SOURCE PASSAGE
** Start **
PG&E does not address how increasing the currently adopted 2.7 cent DA CRS cap to 4 cents per kWh would affect DA economic viability or whether it would force direct access customers to shut down or relocate their operations. PG&E believes that while raising customer charges is an important concern, it is important for bundled as well as DA customers. PG&E argues that even with a 4 cent cap, DA is competitive with bundled service, assuming DA power prices at about 5 cents per kWh. PG&E thus believes that a better basis for setting a cap is to limit the period of time during which DA customers lean on bundled customers, rather than lower direct access customers' charges now at the expense of a longer payback period for the loan from bundled to direct access customers.
TURN and Farm Bureau argue that raising the DA CRS cap to as high as 4 cents per kWh would not impair the economic viability of DA. TURN argues that there is no evidence that a low cap would be better for the state's economy than a high cap, or no cap at all on DA CRS. TURN argues that the cap does not eliminate overall system costs, but merely shifts those costs from DA customers to bundled customers. TURN argues that whatever adverse economic effects may result from the imposition of DWR costs on DA customers, the same potential risks face bundled customers to the extent they must shoulder those costs. Because the cap simply defers, but does not eliminate, the DA CRS payment obligation, TURN argues that a low cap does not promote any greater economic development than a high cap or no cap.
TURN also argues that the correct analytical approach to evaluating DA economic viability resulting from any cap should focus only on the avoidable costs facing DA customers if they return to bundled service. Because the DA customer cannot avoid the DWR bond charge, other past DWR shortfalls, the HPC, or CTC by returning to bundled service, TURN argues that these elements are not relevant for assessing the economic consequences of a DA CRS cap. TURN contends that the only relevant comparison for purposes of determining a cap is between (1) ESP charges plus DWR power charges versus (2) the bundled generation rate plus any allocated shortfall resulting from a DA CRS cap.
** End **
EXERCISE BRIEF
Decide whether each statement agrees with the passage on the direct access charge cap, answering yes or no and quoting the words of the passage that settle it. (a) PG&E holds that direct access stays competitive with bundled service under a 4 cent cap. (b) TURN holds that the cap eliminates overall system costs. (c) TURN treats the DWR bond charge as relevant for assessing the economic consequences of a DA CRS cap.

INFORMATION SHOWN
** Start **
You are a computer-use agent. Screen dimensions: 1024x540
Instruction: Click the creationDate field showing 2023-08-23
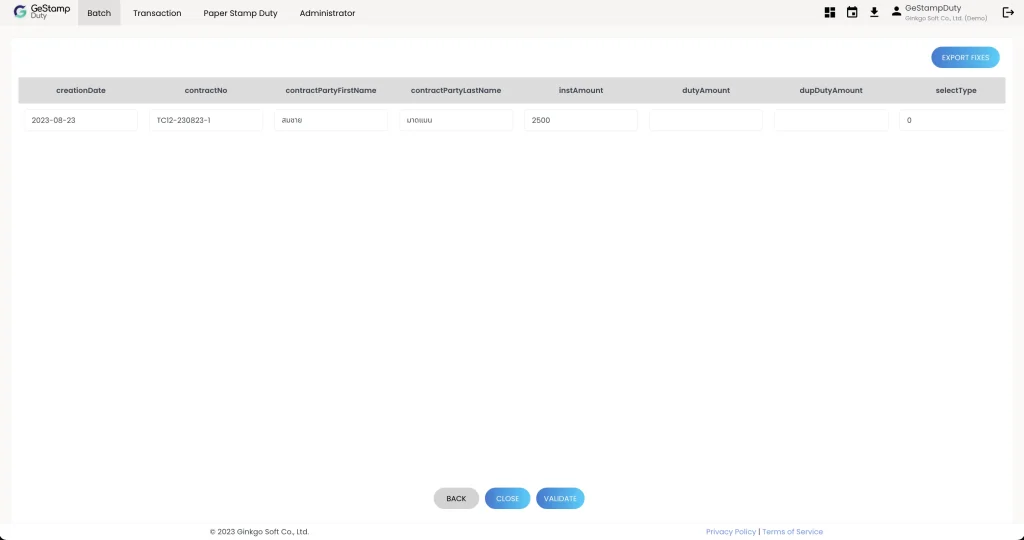80,120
** End **
COMPLETE ANSWER
(a) Yes: "PG&E argues that even with a 4 cent cap, DA is competitive with bundled service, assuming DA power prices at about 5 cents per kWh."
(b) No: "TURN argues that the cap does not eliminate overall system costs, but merely shifts those costs from DA customers to bundled customers."
(c) No: "TURN argues that these elements are not relevant for assessing the economic consequences of a DA CRS cap."